The company has been able to stay true to its focus on its premium pricing strategy and not succumbing to calls for it to launch lower-priced products. To address concerns that it won't be able to make use of mid-tier priced iPhones, it has made older generation iPhones available at lower prices, but overall has been able to maintain its margin profile.

Click to enlarge

Source: Apple company data, Morgan Stanley research

December's quarter was helped by a $548 million IP payment

Apple received a $548 million payment from a patent infringement lawsuit during the quarter. This was accounted for as revenue with no corresponding cost of goods so it was pure profit. When the company's revenue is decreased by the $548 million, gross margins decline by 44 basis points or 0.44%. This would make its reported gross margin 39.7% (still within its guidance range of 39.0% to 40.0%) and 42.0% when its 2.3% of warranty accruals are added back.

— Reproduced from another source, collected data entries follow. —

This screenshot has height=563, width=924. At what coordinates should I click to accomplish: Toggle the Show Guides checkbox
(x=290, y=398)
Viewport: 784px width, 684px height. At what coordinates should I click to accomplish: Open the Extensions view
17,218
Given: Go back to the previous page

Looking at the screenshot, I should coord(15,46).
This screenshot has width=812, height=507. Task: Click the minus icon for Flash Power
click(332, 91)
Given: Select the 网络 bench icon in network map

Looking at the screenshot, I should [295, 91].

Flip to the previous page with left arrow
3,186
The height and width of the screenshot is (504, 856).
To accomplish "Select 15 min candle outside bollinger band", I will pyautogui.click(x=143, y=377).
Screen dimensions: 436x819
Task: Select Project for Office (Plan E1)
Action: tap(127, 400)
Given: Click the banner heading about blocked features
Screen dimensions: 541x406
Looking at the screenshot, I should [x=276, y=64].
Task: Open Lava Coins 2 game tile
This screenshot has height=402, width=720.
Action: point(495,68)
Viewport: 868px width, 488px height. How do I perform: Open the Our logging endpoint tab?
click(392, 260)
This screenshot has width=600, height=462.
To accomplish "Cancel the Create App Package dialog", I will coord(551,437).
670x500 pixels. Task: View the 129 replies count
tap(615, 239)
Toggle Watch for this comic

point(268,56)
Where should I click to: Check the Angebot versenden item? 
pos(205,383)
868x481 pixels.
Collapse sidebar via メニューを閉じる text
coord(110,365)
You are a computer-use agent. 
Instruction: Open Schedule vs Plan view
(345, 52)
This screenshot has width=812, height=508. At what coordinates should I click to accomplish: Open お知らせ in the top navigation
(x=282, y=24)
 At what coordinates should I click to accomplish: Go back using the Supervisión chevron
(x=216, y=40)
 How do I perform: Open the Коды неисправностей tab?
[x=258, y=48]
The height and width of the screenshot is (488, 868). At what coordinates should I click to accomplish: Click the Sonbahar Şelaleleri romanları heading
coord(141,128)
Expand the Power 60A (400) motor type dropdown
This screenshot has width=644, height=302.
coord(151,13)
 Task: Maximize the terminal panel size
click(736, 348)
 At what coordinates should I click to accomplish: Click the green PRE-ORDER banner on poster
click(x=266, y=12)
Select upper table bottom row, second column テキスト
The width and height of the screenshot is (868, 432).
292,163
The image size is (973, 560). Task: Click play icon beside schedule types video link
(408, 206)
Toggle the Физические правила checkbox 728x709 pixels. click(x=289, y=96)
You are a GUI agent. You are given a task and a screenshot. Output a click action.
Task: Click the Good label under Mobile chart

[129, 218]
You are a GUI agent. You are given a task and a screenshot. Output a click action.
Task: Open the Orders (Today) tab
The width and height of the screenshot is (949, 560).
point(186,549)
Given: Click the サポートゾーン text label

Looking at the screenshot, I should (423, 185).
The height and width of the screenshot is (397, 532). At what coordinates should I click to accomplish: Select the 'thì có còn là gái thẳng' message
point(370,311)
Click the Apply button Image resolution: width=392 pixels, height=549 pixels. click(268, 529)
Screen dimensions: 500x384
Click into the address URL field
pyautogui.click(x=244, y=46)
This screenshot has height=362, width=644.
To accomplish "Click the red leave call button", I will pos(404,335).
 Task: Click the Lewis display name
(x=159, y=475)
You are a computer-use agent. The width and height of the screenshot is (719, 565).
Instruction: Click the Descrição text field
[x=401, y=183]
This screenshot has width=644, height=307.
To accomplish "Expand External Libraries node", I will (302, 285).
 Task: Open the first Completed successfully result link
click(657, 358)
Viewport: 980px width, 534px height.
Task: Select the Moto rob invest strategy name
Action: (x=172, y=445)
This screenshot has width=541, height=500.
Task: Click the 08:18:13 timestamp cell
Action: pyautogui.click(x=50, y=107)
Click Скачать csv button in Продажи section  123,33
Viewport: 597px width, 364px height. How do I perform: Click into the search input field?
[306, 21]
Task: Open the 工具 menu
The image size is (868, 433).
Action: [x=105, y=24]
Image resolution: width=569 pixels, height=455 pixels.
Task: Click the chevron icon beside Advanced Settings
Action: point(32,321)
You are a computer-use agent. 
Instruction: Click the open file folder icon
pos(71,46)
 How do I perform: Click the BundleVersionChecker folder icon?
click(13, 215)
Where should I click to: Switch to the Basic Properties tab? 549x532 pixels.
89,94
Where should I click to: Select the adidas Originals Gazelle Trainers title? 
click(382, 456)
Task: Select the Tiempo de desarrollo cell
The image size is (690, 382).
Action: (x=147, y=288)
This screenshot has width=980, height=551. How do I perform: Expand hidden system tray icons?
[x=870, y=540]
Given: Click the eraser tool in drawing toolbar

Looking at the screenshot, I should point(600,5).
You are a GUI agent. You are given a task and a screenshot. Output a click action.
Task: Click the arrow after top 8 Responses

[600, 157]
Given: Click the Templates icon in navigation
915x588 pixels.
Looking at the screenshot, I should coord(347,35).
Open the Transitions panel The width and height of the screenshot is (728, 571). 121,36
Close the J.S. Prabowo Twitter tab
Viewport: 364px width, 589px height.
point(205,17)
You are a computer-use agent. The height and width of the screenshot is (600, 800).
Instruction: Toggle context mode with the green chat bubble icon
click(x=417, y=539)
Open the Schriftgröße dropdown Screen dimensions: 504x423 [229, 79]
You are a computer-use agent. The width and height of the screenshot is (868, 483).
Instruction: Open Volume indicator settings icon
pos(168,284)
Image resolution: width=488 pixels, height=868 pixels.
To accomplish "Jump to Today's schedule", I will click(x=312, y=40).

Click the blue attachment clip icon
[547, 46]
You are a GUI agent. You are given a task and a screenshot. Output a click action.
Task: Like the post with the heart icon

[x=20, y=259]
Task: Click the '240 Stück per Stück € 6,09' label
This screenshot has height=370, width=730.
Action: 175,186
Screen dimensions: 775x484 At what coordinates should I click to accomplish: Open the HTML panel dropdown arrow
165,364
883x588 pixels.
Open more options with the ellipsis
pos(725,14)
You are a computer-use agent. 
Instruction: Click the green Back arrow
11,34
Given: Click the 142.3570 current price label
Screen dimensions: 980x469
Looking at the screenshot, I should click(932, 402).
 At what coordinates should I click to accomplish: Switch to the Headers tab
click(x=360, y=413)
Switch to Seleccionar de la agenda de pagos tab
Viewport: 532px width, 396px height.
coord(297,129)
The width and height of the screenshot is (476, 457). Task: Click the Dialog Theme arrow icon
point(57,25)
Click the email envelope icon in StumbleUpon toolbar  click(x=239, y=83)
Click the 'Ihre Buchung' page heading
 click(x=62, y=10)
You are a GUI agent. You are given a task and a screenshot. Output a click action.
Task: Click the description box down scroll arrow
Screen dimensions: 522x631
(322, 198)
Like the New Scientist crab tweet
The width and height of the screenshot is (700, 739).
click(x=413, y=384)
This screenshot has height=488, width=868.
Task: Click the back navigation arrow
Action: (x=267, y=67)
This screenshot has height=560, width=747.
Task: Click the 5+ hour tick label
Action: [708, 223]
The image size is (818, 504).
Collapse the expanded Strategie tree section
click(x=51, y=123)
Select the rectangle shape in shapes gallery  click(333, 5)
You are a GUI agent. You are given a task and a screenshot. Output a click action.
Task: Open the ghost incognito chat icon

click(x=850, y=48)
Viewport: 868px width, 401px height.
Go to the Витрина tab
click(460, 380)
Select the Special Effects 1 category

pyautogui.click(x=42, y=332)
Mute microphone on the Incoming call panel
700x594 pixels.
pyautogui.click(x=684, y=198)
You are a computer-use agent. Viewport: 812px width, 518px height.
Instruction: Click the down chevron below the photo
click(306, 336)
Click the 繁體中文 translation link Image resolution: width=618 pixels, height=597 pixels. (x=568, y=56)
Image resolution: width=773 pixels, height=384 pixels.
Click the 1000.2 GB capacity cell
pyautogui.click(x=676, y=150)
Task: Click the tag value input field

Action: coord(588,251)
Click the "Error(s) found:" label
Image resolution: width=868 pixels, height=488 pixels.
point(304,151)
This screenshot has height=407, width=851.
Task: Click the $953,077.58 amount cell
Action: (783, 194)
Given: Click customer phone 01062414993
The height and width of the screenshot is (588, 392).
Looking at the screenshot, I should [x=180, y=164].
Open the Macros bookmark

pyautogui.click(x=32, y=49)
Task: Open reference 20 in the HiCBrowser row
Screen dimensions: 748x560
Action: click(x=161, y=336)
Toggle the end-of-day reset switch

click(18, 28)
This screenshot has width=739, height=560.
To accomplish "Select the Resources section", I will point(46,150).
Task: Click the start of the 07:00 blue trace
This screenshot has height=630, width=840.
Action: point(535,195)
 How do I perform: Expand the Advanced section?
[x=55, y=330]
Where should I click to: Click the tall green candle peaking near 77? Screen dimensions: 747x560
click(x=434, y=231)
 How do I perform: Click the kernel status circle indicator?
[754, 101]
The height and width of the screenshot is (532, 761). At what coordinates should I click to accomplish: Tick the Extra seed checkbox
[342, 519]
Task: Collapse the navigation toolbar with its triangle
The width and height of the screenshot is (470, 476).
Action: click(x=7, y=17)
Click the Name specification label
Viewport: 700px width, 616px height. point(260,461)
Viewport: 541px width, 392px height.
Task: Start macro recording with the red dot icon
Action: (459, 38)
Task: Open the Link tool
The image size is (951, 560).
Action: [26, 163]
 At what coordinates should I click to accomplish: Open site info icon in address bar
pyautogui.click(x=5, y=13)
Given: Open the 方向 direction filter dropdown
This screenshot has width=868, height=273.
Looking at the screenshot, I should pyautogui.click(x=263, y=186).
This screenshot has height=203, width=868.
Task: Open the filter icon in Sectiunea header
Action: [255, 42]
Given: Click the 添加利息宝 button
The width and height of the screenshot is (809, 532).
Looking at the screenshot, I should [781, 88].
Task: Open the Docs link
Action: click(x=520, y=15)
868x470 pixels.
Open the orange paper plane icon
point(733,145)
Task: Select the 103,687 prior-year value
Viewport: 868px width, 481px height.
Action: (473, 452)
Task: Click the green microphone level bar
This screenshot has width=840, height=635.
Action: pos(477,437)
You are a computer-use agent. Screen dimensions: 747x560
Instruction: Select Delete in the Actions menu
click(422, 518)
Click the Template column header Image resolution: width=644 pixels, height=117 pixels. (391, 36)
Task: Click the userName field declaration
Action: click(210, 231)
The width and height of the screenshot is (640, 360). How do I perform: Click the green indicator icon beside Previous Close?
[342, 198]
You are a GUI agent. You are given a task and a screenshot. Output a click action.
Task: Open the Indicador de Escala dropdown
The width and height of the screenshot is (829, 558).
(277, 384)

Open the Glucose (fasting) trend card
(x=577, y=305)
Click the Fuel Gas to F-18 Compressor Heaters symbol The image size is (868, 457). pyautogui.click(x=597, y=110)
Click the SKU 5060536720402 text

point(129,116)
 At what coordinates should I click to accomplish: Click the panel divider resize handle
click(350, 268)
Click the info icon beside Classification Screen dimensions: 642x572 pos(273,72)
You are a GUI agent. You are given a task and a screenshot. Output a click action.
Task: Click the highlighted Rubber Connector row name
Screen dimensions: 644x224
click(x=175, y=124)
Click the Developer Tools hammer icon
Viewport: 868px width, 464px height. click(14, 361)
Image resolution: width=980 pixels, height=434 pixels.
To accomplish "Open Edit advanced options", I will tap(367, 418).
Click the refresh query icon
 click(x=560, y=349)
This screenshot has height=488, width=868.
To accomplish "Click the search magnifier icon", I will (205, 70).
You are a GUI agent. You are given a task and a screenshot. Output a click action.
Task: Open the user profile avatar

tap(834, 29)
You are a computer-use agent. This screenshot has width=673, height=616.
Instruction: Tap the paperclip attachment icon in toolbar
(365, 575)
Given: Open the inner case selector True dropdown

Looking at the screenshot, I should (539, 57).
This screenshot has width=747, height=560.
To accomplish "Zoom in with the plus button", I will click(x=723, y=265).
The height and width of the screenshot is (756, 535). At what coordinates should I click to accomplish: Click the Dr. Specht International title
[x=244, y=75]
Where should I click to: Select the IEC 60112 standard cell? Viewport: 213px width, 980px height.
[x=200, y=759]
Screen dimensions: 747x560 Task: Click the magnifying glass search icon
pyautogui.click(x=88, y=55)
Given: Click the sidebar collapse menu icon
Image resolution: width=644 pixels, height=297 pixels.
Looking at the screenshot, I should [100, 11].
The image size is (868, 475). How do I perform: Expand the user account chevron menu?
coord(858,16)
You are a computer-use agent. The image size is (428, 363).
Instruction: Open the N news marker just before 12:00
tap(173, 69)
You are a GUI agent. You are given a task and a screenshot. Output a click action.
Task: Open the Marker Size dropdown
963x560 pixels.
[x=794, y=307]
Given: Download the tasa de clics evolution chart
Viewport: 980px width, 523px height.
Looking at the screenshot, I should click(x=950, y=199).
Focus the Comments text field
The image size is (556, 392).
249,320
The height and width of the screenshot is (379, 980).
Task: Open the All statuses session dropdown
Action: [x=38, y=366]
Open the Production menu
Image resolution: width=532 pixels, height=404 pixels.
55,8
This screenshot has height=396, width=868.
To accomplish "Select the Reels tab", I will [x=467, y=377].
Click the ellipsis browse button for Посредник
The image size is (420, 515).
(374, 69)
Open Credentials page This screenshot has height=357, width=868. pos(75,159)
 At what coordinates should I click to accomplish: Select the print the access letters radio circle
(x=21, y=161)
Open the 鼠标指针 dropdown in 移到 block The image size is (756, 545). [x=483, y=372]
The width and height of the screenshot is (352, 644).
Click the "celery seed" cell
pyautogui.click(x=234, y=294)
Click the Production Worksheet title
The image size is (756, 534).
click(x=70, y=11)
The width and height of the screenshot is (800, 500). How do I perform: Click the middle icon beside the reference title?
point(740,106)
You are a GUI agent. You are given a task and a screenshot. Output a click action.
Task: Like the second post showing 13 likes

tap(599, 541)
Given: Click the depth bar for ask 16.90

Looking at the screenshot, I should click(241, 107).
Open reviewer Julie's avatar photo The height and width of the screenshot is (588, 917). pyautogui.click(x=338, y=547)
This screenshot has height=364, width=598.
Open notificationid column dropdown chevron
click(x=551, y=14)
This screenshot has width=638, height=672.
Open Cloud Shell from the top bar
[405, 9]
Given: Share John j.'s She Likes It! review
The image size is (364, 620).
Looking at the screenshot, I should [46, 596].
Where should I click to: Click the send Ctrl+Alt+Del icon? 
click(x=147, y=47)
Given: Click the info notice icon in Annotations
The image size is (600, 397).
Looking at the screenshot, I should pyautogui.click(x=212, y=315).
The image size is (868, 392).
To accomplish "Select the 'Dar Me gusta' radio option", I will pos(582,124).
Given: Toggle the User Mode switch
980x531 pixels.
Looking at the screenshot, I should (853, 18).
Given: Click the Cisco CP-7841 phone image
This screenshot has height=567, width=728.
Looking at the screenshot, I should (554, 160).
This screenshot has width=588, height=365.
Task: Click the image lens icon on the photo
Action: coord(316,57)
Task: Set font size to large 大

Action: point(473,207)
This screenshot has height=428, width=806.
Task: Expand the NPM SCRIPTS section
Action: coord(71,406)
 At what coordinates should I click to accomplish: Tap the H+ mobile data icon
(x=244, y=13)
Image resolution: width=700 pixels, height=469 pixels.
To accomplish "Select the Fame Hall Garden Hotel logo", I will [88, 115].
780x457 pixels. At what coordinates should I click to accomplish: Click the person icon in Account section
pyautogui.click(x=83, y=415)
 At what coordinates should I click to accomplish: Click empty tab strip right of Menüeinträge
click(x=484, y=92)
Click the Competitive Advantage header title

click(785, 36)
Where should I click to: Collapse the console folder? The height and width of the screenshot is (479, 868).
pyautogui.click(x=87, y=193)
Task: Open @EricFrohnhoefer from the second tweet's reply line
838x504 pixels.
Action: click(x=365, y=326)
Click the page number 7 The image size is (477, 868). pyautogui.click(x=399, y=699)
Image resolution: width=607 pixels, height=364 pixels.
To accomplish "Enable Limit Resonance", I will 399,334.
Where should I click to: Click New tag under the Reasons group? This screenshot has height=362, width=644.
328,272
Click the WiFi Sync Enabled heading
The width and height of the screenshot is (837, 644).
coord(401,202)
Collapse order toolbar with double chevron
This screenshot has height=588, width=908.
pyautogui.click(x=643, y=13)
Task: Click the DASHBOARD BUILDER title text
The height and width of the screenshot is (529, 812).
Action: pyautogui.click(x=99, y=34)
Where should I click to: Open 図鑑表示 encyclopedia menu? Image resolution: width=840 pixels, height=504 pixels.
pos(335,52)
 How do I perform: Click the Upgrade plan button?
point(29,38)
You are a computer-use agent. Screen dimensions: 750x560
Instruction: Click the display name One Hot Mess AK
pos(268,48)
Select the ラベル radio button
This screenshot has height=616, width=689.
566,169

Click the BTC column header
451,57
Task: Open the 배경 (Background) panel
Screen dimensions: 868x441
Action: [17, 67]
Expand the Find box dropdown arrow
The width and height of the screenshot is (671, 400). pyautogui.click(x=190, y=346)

What does this mean for investors?

Apple investors (and probably non-Apple investors) fall into one of two camps. The first is that non-investors believe competition will eventually catch up with Apple and margins will decline. Since this is what has happened to pretty much every other consumer oriented product company, Apple will eventually capitulate and bring out lower priced products.

The second camp believes that Apple will stay true to its heritage, which is supported when you look at the numbers for the past seven years. It has been able to maintain them even with various new products and services and will continue to do so.

Disclosure: I am/we are long AAPL.

I wrote this article myself, and it expresses my own opinions. I am not receiving compensation for it (other than from Seeking Alpha). I have no business relationship with any company whose stock is mentioned in this article.

Additional disclosure: Sand Hill Insights and Chuck Jones are not registered investment advisors or a broker/dealer. Readers are advised that the material contained herein should be used solely for informational purposes. Sand Hill Insights/Chuck Jones does not purport to tell or suggest which investment securities readers should buy or sell. Readers should conduct their own research and due diligence and obtain professional advice before making investment decision. Sand Hill Insights/Chuck Jones will not be liable for any loss or damage caused by information obtained in our materials. Readers are solely responsible for their own investment decisions.